*** Data section ***
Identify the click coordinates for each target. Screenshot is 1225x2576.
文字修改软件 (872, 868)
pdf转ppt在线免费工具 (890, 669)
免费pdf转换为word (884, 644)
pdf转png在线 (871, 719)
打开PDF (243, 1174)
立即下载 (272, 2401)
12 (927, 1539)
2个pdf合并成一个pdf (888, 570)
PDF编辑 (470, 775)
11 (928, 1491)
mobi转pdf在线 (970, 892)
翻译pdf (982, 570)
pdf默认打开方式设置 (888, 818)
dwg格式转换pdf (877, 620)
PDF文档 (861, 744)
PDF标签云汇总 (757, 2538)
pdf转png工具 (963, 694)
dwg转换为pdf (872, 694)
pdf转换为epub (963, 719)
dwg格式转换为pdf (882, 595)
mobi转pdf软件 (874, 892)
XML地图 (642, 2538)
*** End of Data section ***
*** Data section ***
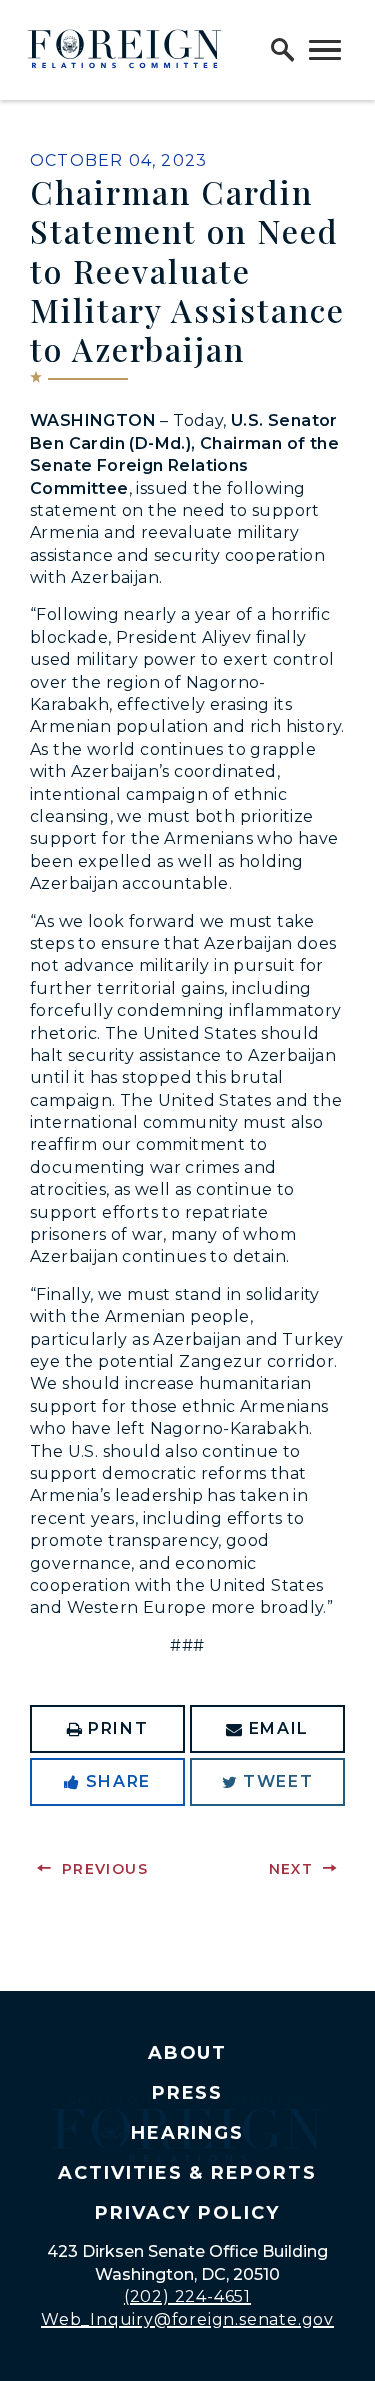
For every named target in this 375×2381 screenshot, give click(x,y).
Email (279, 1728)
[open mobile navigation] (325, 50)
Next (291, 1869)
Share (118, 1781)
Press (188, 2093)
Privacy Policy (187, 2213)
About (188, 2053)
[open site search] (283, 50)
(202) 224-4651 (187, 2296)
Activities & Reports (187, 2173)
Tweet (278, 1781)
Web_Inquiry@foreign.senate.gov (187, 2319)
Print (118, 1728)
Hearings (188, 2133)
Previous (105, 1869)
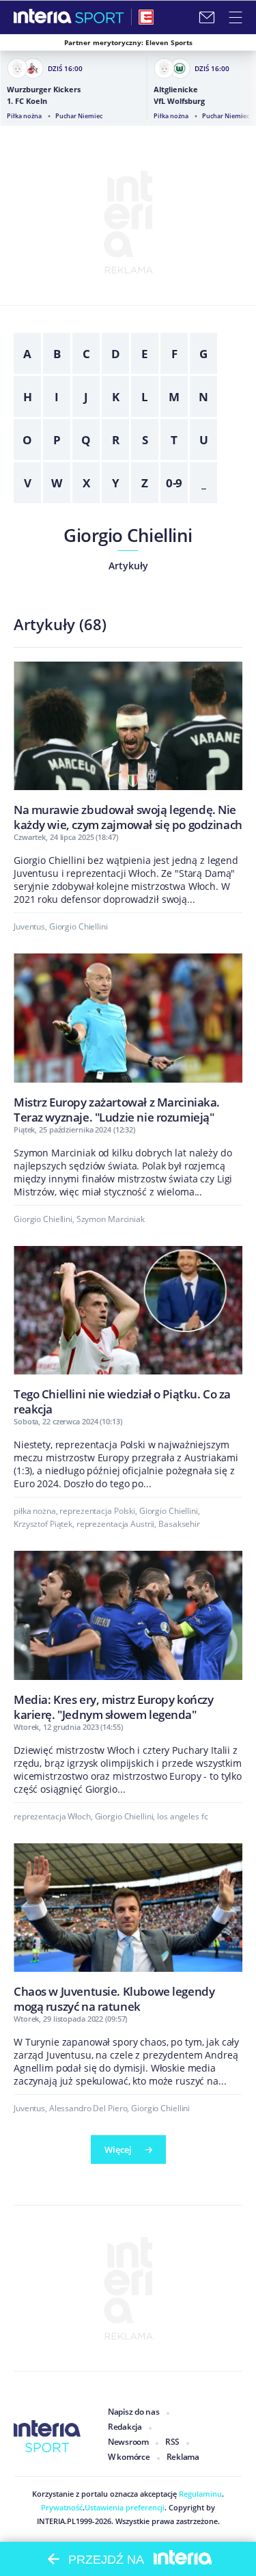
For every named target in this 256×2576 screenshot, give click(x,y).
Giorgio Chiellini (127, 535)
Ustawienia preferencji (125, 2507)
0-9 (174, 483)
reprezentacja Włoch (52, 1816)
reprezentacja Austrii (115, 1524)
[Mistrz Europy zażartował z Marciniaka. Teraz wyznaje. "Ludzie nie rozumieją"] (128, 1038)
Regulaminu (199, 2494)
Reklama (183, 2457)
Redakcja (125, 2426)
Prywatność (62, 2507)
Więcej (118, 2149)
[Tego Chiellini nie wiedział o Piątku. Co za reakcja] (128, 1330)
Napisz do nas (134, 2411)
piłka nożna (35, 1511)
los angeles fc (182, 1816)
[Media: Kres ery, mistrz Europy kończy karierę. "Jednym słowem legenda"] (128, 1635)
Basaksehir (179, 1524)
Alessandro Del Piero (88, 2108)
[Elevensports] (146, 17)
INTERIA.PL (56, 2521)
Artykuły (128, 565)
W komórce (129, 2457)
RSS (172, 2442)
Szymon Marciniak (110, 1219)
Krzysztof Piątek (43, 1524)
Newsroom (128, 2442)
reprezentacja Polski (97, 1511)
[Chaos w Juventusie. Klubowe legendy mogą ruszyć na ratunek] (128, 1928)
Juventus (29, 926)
*** End of Data section ***
*** Data section ***
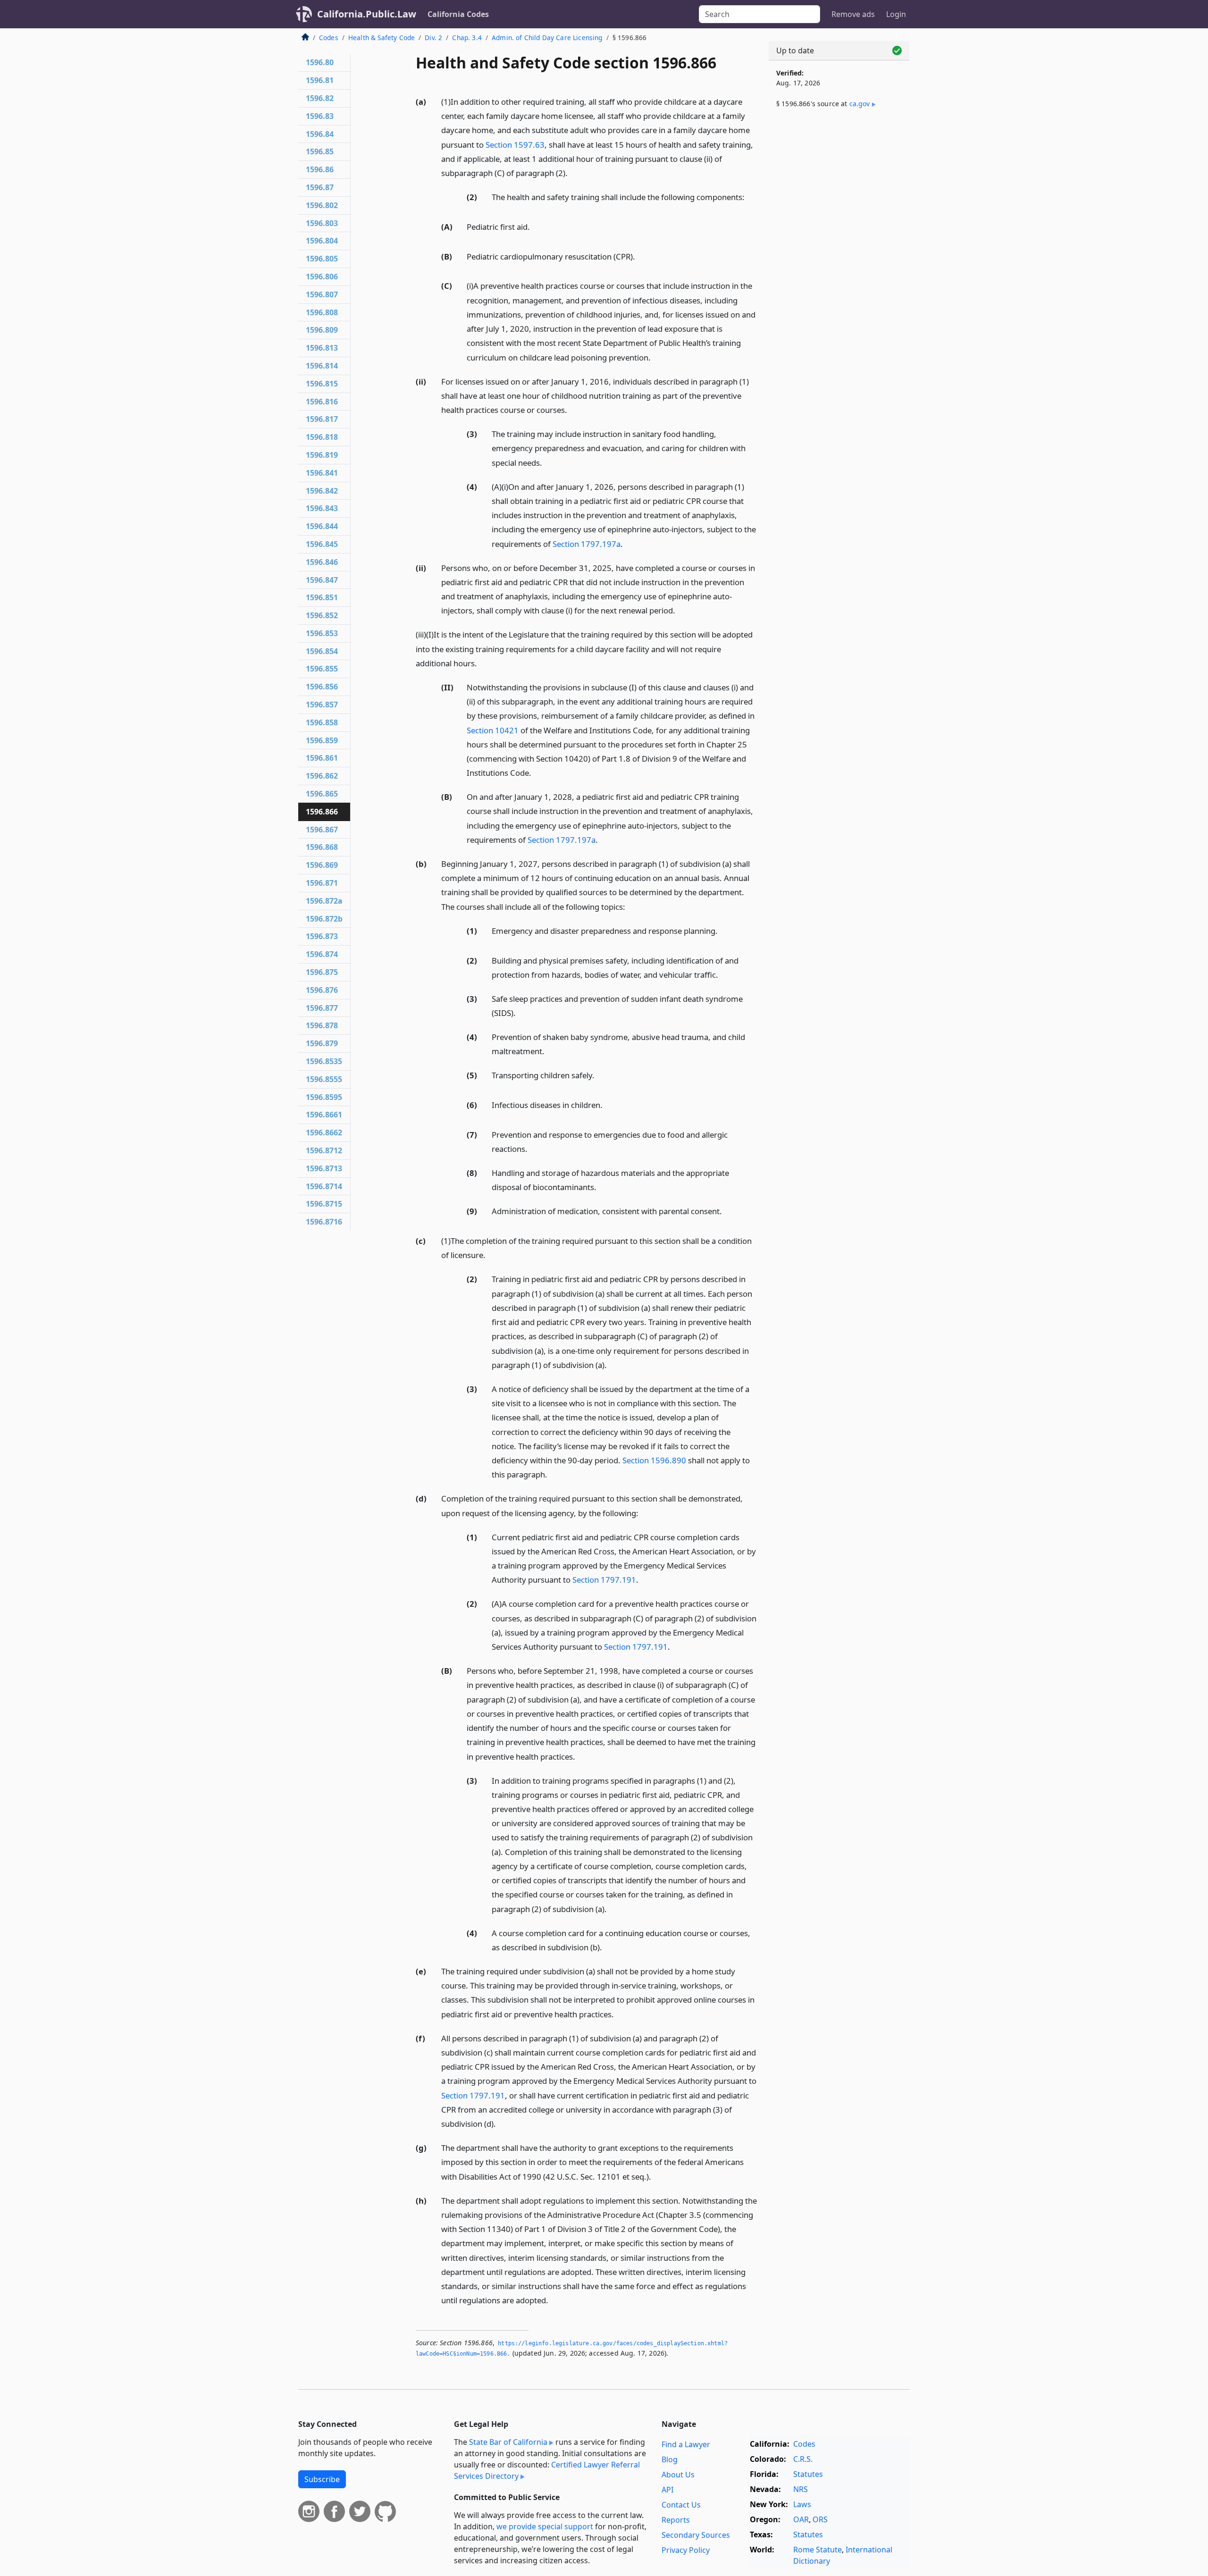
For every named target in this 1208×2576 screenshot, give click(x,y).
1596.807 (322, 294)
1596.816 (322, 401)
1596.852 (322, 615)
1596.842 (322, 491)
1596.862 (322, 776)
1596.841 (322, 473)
*** End of Data section ***
● Exercise description: Show each line of the data that contains the string "Chiellini".

● Answer box:
Giorgio Chiellini (127, 535)
[Tego Chiellini nie wiedział o Piątku. Co za reakcja] (128, 1330)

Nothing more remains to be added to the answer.